The role of marketing resources in radical innovation activity: antecedents and payoffs

While radical product innovations represent significant engines of firm growth, questions remain over whether marketing helps or hurts (1) a firm's radical product innovation activity and (2) its rewards from radical product innovation activity. By attaching an attention-based view of the firm to a market-based assets view of marketing, this paper examines the role of three marketing resources - market knowledge, reputation, and relational resources - on radical innovation activity. Our conceptual framework posits differentiated effects among marketing resources as antecedents of radical innovation activity and as moderators of its impact on firms' financial performance. Using a survey of a broad set of high-tech business-to-business (B2B) firms to test hypotheses, it is found that firms with strong relational resources enjoy a higher propensity for, and stronger financial rewards from, radical innovation activity.
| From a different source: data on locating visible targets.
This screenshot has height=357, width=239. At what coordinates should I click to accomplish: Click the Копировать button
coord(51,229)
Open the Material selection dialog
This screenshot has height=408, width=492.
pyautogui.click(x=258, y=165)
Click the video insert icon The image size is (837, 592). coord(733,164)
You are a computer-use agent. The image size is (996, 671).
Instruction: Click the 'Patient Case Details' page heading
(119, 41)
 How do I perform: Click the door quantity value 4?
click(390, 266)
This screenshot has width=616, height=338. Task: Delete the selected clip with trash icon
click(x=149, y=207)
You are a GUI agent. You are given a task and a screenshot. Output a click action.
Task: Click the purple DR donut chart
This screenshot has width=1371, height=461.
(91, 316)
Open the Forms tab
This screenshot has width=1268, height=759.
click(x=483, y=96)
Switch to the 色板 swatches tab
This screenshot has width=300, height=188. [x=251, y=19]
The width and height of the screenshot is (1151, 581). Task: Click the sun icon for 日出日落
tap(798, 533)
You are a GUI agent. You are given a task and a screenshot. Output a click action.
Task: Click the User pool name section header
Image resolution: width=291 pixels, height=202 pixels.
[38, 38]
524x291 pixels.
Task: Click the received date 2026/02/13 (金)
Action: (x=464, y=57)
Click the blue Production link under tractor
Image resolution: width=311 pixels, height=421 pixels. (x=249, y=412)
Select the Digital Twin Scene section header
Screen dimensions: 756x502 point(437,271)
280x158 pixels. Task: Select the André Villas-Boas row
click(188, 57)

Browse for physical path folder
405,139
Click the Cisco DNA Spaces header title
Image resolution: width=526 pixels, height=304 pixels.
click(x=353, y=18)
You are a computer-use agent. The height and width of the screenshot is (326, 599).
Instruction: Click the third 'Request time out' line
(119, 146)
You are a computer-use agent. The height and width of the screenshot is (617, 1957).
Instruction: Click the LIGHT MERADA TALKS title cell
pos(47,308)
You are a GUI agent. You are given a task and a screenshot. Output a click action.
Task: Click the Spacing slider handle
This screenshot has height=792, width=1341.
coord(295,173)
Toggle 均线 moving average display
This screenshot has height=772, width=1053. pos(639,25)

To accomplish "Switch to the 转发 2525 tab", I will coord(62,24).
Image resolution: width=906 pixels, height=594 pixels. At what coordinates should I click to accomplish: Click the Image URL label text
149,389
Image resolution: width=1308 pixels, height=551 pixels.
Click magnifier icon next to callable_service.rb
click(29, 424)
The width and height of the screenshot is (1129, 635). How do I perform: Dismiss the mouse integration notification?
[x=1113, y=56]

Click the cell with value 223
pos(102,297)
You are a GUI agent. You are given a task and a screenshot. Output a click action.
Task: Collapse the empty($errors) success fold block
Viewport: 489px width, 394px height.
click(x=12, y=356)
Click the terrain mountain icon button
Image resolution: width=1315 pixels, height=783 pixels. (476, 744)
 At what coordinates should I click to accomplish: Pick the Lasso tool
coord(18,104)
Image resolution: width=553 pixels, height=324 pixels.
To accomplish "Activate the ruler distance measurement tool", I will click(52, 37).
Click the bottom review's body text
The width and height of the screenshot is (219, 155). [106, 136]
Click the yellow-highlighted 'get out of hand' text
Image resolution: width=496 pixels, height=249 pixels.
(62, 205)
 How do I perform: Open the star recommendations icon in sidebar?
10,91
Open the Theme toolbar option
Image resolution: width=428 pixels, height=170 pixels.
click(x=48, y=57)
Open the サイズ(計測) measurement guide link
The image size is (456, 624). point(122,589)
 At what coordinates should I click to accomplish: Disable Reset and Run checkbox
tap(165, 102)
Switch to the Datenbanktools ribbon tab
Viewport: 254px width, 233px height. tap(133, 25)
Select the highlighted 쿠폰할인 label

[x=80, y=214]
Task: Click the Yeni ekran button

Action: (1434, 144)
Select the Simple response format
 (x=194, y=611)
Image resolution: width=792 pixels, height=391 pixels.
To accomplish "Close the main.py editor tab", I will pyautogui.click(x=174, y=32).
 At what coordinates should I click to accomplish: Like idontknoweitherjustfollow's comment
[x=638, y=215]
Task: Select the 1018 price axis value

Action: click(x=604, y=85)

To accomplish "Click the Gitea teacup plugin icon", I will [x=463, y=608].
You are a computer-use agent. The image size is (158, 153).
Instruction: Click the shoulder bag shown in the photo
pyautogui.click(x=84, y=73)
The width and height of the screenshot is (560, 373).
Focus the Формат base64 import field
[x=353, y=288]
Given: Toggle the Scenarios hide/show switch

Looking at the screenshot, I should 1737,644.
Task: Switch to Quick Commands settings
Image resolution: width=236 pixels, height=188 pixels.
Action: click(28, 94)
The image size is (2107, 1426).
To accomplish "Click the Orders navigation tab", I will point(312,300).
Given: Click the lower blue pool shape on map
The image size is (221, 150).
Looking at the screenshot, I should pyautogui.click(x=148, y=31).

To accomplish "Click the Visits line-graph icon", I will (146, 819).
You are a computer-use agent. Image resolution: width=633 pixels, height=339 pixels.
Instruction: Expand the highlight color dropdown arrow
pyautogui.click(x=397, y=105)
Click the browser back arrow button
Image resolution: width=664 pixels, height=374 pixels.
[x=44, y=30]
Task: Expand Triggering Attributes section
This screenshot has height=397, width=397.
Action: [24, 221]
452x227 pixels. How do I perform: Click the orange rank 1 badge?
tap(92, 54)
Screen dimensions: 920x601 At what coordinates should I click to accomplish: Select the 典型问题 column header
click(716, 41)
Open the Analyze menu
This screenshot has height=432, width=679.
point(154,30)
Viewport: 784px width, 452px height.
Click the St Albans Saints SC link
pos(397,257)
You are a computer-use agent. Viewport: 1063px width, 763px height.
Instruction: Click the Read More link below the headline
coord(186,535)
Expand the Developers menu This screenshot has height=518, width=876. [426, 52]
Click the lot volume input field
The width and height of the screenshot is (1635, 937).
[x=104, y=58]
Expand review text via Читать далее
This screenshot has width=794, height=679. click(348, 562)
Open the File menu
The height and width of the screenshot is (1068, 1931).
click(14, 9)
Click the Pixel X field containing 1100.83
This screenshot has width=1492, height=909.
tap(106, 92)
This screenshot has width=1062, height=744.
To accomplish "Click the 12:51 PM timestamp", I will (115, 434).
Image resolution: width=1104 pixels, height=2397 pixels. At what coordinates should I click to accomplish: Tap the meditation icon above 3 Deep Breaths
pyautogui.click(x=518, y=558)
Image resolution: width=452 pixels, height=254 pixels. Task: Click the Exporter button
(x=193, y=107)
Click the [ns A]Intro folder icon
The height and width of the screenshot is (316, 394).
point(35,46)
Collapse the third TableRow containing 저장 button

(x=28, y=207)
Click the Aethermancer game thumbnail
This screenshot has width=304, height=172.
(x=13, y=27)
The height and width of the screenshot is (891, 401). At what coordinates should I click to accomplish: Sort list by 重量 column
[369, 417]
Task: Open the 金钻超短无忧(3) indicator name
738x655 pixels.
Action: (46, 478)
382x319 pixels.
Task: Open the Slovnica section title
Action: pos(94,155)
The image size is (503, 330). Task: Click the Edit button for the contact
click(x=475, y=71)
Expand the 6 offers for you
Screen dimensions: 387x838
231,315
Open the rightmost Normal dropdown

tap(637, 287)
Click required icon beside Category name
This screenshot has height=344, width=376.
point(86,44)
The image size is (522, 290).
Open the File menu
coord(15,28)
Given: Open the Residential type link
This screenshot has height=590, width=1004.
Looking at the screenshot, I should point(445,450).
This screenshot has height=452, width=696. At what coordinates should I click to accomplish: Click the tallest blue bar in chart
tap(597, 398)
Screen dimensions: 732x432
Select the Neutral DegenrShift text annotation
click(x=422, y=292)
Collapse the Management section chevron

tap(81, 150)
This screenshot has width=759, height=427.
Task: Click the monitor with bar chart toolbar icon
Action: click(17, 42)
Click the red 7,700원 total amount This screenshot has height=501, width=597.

Reputational resources come with a trade-off as they hurt the incidence of radical innovation but enhance its financial rewards. However, market knowledge resources appear to hurt both radical innovation activity and its financial rewards. Our results point to the multifaceted role of marketing in radical innovation activity, which is unlikely to come with a single benefit or liability as prior work often posits. Rather, our research heightens the alertness of managers to assess their firms' marketing strength as a bundle of stocks of several marketing resources. Managers must understand the distinct benefits and drawbacks of each resource in developing and launching radical innovations. Our research underscores the differentiated value of marketing in radical innovation activity in B2B high-tech contrary to the entrenched idea of a limited or even stifling role of marketing in this context.